_PASSAGE TO READ_.
* * * * *

A baked potato, known in some parts of the United Kingdom (though not generally Scotland) as a jacket potato, is a preparation of potato. It may be served with fillings, toppings or condiments such as butter, cheese, sour cream, gravy, baked beans, and even ground meat or corned beef.

Some varieties of potato, such as Russet and King Edward, are more suitable for baking than others, owing to their size and consistency. Despite the popular misconception that potatoes are fattening, baked potatoes can be part of a healthy diet.

Preparation
Potatoes can be baked in a conventional gas or electric oven, a convection oven, a microwave oven, on a barbecue grill, or on (or in) an open fire. Some restaurants use special ovens designed specifically to cook large numbers of potatoes, then keep them warm and ready for service.

Prior to cooking, the potato should be scrubbed clean, washed and dried with eyes and surface blemishes removed, and basted with oil (usually olive oil) or butter and/or salt. Pricking the potato with a fork or knife allows steam to escape during the cooking process. Potatoes cooked in a microwave oven  without pricking the skin might split open due to built up internal pressure from unvented steam. It takes between one and two hours to bake a large potato in a conventional oven at . Microwaving takes from six to twelve minutes depending on oven power and potato size, but does not generally produce a crisp skin. Some recipes call for use of both a microwave and a conventional oven, with the microwave being used to vent most of the steam prior to the cooking process.

* * * * *

_RECORDED DATA_.
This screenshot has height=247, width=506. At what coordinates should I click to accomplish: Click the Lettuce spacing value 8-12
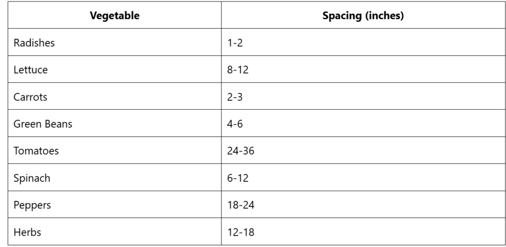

* * * * *

_WORK TO COMPLETE_.
1. Reproduce the stretch from "A baked potato, known" through "a healthy diet." in the baked potato passage.
2. Carry on the baked potato passage from its last sentence.

_ANSWERS FOR THIS EXERCISE_.
1.
A baked potato, known in some parts of the United Kingdom (though not generally Scotland) as a jacket potato, is a preparation of potato. It may be served with fillings, toppings or condiments such as butter, cheese, sour cream, gravy, baked beans, and even ground meat or corned beef.

Some varieties of potato, such as Russet and King Edward, are more suitable for baking than others, owing to their size and consistency. Despite the popular misconception that potatoes are fattening, baked potatoes can be part of a healthy diet.

2.
Wrapping the potato in aluminium foil before cooking in a standard oven will help to retain moisture, while leaving it unwrapped will result in a crisp skin. Cooking over an open fire or in the coals of a barbecue may require wrapping in foil to prevent burning of the skin. A potato buried directly in coals of a fire cooks very nicely, with a mostly burned and inedible skin. A baked potato is fully cooked when its internal temperature reaches .

Once a potato has been baked, some people discard the skin and eat only the softer and moister interior, while others enjoy the taste and texture of the crisp skin, which is rich in dietary fiber. Potatoes baked in their skins may lose between 20 and 40% of their vitamin C content because heating in air is slow and vitamin inactivation can continue for a long time. Small potatoes bake more quickly than large ones and therefore retain more of their vitamin C.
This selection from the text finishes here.